Oleh Reza A.A Wattimena

            Marcus Aurelius, pemikir Stoa yang sekaligus adalah Kaisar Romawi, pernah menulis, “Nilai seorang manusia tidaklah lebih dari nilai ambisinya.” Sebagaimana diungkap oleh Neel Burton, ambisi berasal dari kata ambitio yang berarti “berkeliling untuk mencari dukungan”. Kata ini kemudian bisa dipahami sebagai upaya untuk mencapai kehormatan dan pengakuan dari masyarakat luas. (Burton, 2014)  

            Kata ambisi juga melibatkan dua hal. Pertama, ia melibatkan dorongan dari dalam diri seseorang untuk mencapai sesuatu yang ia pandang sebagai berharga. Dua, dorongan ini juga melibatkan kemampuan untuk terus berusaha, walaupun tantangan dan kegagalan terus mengancam. Tujuan untuk dari orang-orang yang ambisius adalah mencapai pengakuan dari masyarakat, baik dalam bentuk kekuasaan, uang maupun nama besar.

            Dalam perkembangannya, kata ambisi dikaitkan dengan kerakusan. Dalam arti ini, kerakusan adalah dorongan berlebihan di dalam diri orang untuk mendapatkan sesuatu yang tidak ia butuhkan, atau tidak pantas ia dapatkan. Namun, ada perbedaan mendasar disini. Kerakusan selalu berakar pada motivasi yang merusak, seperti ingin menguasai orang lain, dan sebagainya. Sementara, ambisi bisa mengarah pada sesuatu yang searah dengan kebaikan bersama.

Ambisi dan Aspirasi

            Apapun bentuknya, ambisi menciptakan tegangan. Ia berakar pada pikiran yang mencengkram (grasping mind). Artinya, kita ingin sesuatu terjadi di dunia dengan memaksakannya, jika perlu dengan merusak alam, atau merugikan orang lain. Inilah cara hidup banyak orang dewasa ini.

            Padahal, ambisi itu mengandung paradoks. Jika kita mendapatkannya, kita akan tetap tak puas. Ambisi berikutnya akan muncul lagi, sehingga seluruh hidup kita akan diiisi oleh tegangan demi tegangan. Jika kita gagal mewujudkan ambisi yang kita punya, kita pun akan kecewa.

            Tak berlebihan jika dikatakan, bahwa ambisi adalah sumber penderitaan. Orang yang memendam ambisi tak pernah tenang hidupnya. Jika ambisi itu menguat, dan mendorong tindakan, orang lain pun bisa jadi korban.

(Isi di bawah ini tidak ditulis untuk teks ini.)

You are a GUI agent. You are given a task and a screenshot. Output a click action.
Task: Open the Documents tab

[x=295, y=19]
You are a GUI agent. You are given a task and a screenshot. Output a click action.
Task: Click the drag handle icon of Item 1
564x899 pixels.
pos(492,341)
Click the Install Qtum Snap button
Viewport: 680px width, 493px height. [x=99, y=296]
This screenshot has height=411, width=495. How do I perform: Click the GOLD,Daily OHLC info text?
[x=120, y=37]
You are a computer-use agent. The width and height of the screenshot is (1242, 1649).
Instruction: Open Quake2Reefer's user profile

Seluruh konflik, perang dan bencana kemanusiaan di sejarah manusia adalah hasil dari ambisi buta.

            Maka, ambisi harus diubah menjadi aspirasi. Aspirasi adalah harapan yang digendong dengan ringan. Seperti menggendong anak, harapan dipegang dengan seksama, namun tidak dicengkram. Jika keadaan tidak memungkinkan, aspirasi bisa ditunda, atau disesuaikan.

Identitas

            Ambisi dan aspirasi berakar pada diri manusia. Artinya, ia amat tergantung dari identitas yang dimiliki seseorang. Dalam arti ini, identitas adalah sekumpulan cerita yang orang percaya tentang dirinya. Termasuk di dalamnya adalah cerita tentang sejarah dirinya, keluarganya, bangsanya, agamanya dan bahkan gendernya.

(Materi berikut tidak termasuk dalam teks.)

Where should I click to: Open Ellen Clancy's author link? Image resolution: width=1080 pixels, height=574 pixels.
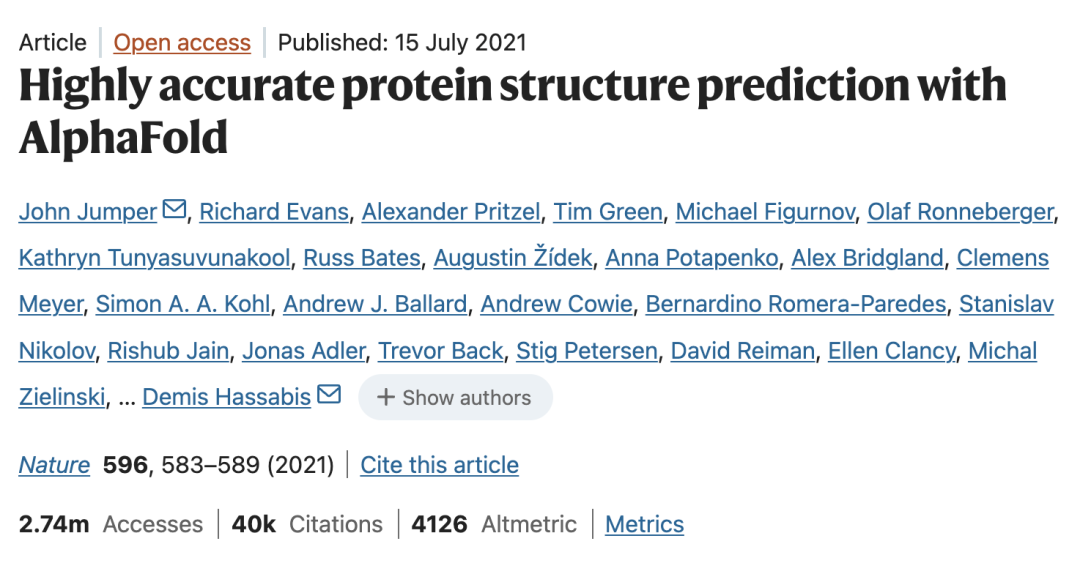click(892, 351)
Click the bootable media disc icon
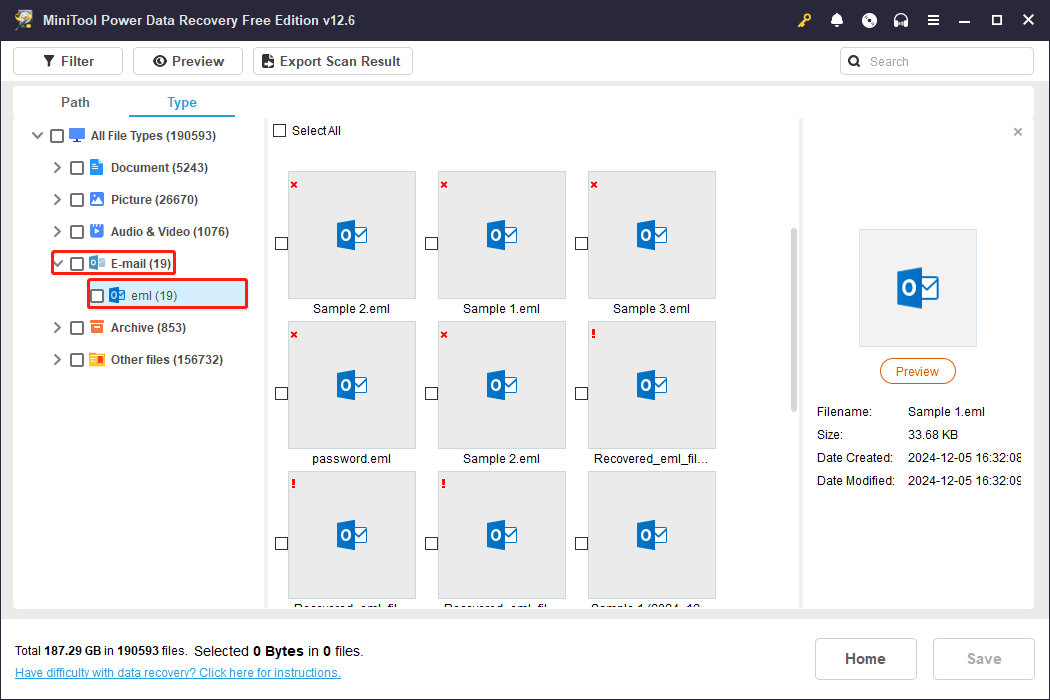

            Jika identitas seseorang sempit, maka ambisi dan aspirasinya juga sempit. Identitas yang sempit adalah identitas yang bersifat tertutup. Orang meyakini begitu saja kumpulan cerita yang disebarkan oleh bangsa, ras, suku maupun agamanya. Akhirnya, ia cenderung bersikap diskriminatif terhadap orang-orang yang berbeda identitas.

            Sebaliknya, jika identitas seseorang luas, maka ambisi dan aspirasinya juga luas. Identitas manusia yang sejati sebenarnya amatlah luas, bahkan seluas semesta. Tubuh manusia adalah campuran dari berbagai hal yang tersebar di berbagai penjuru semesta. Tak heran, bagi beberapa pemikir, tubuh dan pikiran manusia adalah mikrokosmos, yakni alam semesta kecil.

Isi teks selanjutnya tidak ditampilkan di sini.